>>>>>
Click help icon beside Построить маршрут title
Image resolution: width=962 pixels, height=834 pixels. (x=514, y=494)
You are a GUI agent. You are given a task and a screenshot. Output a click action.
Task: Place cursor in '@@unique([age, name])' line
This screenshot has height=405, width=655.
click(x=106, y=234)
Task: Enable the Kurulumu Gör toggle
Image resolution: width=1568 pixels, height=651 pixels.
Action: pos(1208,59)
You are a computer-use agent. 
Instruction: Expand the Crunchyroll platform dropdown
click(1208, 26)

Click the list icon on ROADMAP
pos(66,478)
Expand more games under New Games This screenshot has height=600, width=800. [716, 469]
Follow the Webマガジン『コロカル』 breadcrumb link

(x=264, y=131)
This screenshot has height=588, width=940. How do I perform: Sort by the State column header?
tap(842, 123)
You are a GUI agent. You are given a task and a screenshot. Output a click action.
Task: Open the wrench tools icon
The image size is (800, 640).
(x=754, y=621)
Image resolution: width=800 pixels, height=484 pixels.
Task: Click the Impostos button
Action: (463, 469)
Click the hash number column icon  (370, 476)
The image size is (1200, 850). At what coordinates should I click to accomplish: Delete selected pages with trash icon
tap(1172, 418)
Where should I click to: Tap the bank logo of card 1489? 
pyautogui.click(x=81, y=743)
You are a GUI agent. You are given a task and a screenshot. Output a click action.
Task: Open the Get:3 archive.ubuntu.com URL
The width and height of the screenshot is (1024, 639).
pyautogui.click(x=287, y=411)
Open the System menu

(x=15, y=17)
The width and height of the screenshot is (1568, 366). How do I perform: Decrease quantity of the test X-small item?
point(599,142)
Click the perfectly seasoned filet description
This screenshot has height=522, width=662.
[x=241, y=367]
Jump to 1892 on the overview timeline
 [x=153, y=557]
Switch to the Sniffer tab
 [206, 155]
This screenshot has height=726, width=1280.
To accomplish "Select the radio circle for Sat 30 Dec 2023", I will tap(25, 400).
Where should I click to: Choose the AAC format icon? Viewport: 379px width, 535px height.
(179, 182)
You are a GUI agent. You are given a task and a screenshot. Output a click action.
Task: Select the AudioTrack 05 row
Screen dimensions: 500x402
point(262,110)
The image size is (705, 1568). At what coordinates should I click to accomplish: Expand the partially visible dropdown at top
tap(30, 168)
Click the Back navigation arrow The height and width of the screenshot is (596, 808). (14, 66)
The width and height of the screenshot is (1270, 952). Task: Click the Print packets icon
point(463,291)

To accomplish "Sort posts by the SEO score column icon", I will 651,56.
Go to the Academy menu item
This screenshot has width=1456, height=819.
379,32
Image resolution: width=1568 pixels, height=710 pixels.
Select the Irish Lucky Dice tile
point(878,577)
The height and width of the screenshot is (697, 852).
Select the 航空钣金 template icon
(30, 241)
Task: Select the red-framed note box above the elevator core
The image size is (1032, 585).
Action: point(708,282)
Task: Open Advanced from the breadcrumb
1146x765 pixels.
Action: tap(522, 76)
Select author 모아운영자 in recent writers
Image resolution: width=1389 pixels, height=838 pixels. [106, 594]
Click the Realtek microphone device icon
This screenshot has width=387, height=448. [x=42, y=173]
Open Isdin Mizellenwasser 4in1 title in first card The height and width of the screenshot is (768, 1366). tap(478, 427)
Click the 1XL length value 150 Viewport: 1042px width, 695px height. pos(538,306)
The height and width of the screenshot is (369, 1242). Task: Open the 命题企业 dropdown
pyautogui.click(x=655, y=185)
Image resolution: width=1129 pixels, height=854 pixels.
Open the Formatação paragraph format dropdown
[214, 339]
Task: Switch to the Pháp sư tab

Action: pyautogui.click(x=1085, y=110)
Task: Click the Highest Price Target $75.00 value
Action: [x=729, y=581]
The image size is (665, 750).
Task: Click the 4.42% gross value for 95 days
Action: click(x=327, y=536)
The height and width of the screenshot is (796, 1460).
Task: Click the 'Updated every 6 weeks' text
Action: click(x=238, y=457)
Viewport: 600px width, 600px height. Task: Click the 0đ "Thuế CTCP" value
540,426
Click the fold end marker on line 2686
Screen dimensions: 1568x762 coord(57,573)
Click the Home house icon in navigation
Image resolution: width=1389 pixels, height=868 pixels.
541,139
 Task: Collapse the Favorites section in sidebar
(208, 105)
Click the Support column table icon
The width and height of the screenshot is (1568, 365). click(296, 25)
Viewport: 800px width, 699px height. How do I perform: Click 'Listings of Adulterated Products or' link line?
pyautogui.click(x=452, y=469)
<<<<<
■ **What is required**
Search the data above for "will" and copy every line where it turns up.

■ **The completed task**
To accomplish "Select the radio circle for Sat 30 Dec 2023", I will tap(25, 400).
To accomplish "Sort posts by the SEO score column icon", I will 651,56.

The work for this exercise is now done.